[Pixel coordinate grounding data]

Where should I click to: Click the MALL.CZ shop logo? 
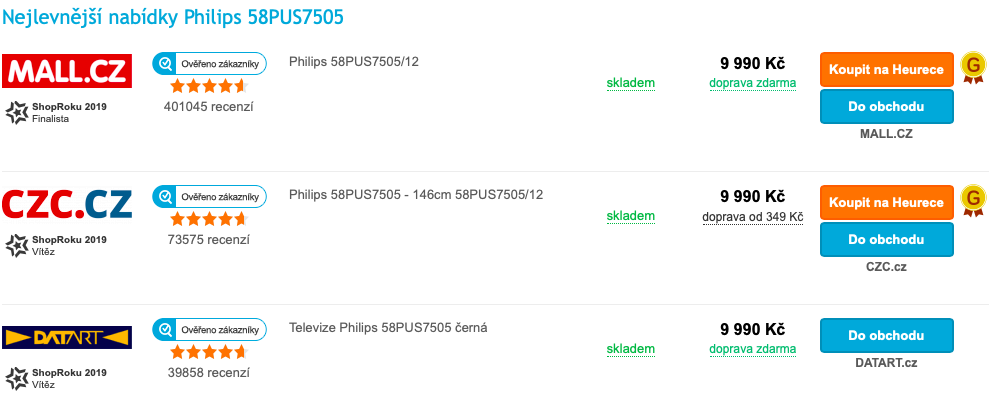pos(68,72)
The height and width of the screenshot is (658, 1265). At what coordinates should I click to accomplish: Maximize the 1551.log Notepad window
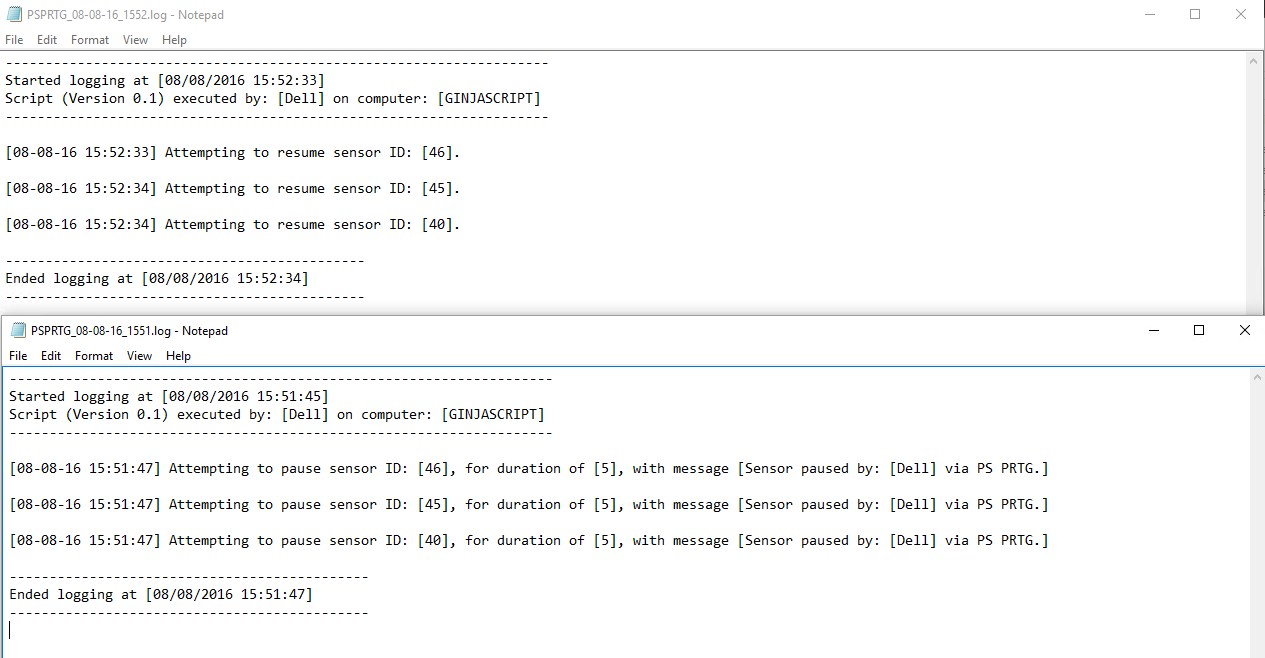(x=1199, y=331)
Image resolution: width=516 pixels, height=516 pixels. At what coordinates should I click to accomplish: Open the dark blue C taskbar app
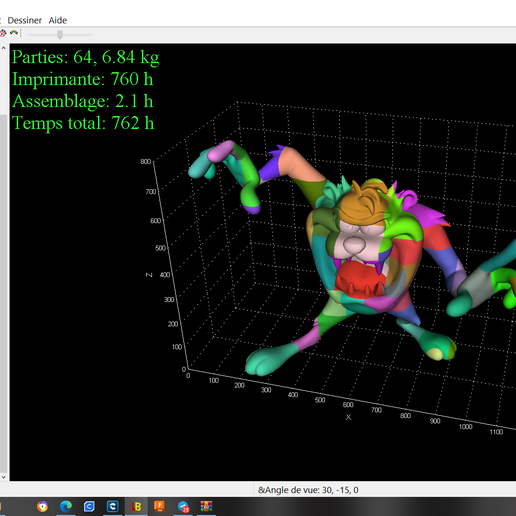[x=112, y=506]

---

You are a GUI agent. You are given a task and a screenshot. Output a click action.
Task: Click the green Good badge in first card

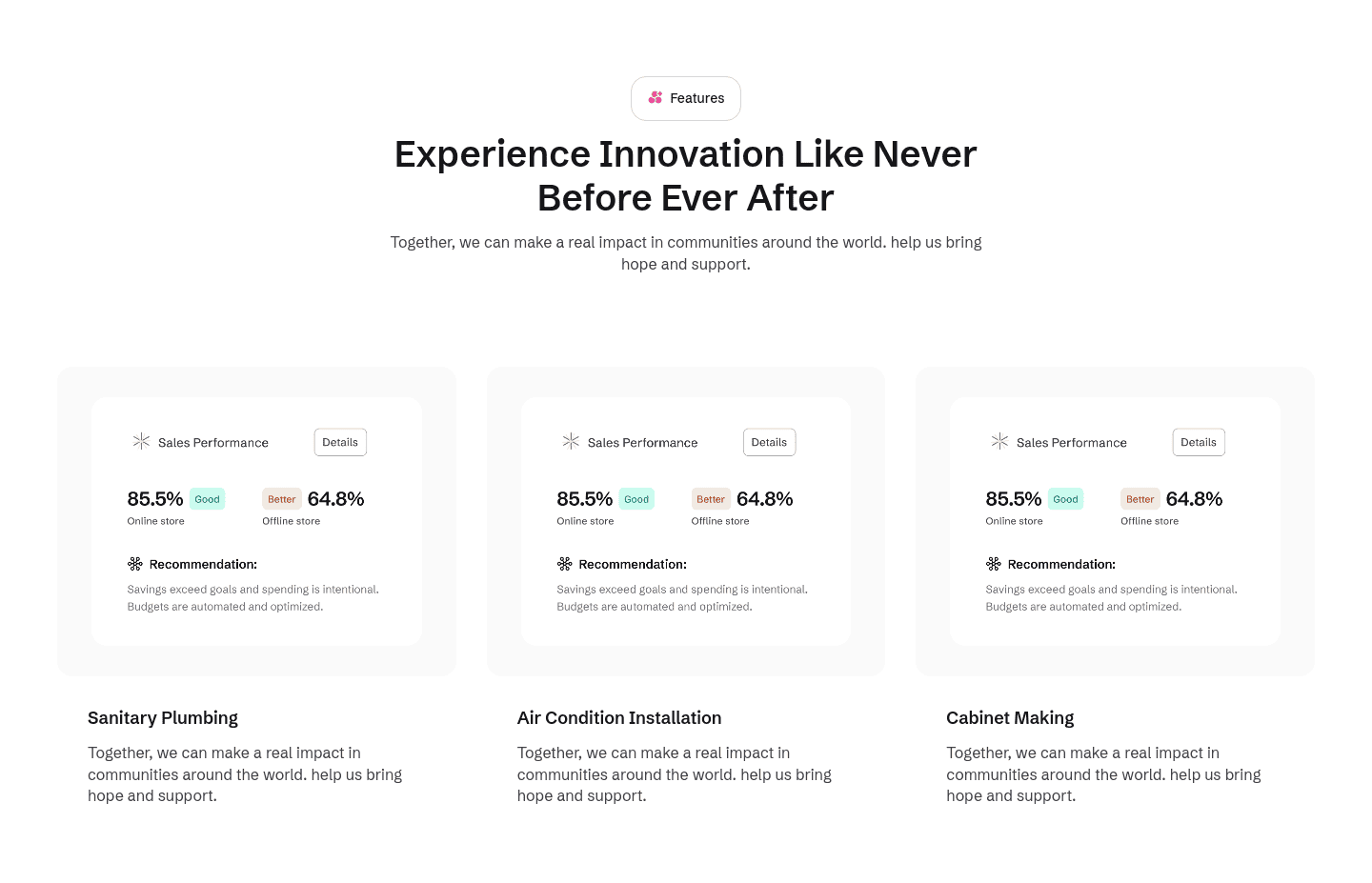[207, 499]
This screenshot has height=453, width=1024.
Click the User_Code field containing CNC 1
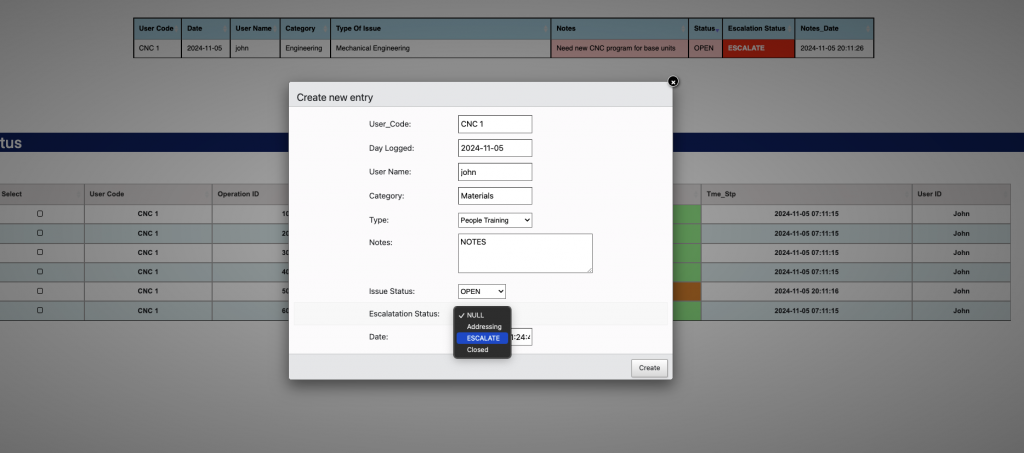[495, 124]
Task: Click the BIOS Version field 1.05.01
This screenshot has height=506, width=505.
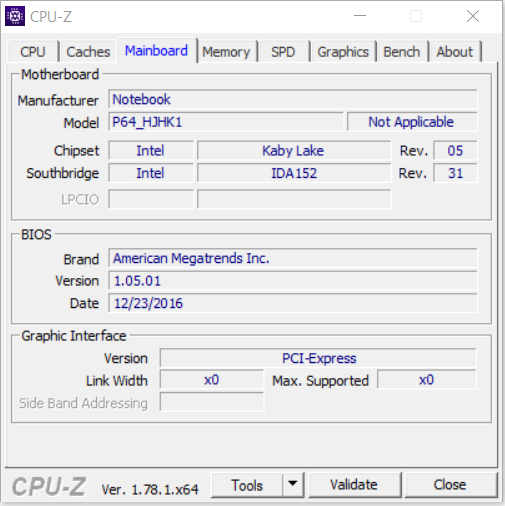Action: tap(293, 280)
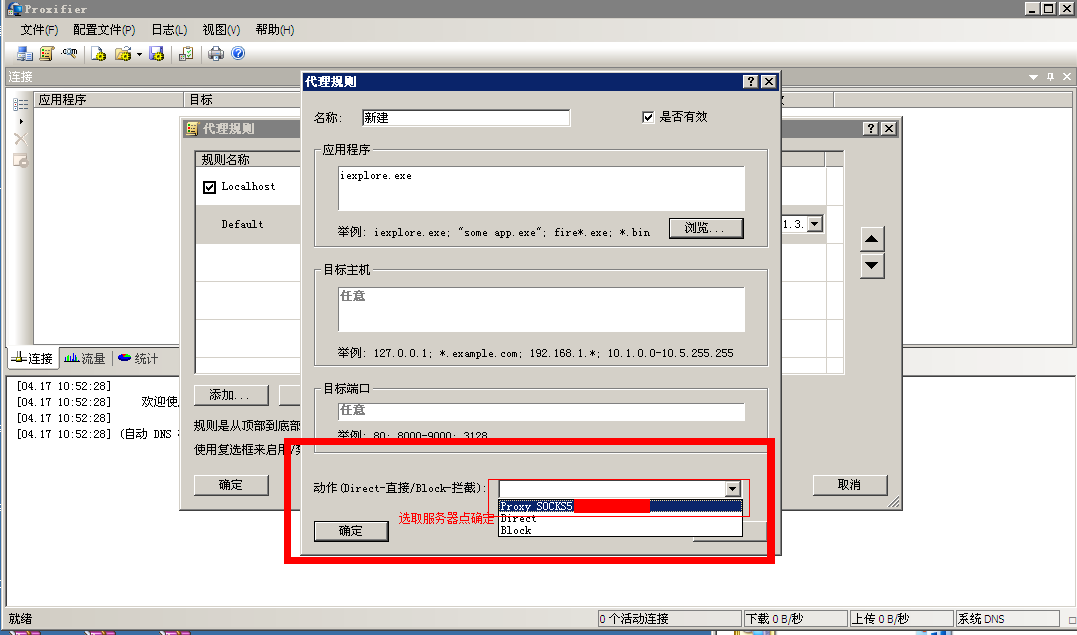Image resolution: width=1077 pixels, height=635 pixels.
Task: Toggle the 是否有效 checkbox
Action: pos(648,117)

Your instructions — Using the data above, copy exactly the lines from the one containing "Task: Click the green" to the one containing "Task: Click the BIOS Version field 1.05.01", inclusive. Exclude the pictures.

Solution to the exercise —
Task: Click the green Good badge in first card

[207, 499]
This screenshot has height=453, width=1024.
Click the User_Code field containing CNC 1
[495, 124]
Task: Click the BIOS Version field 1.05.01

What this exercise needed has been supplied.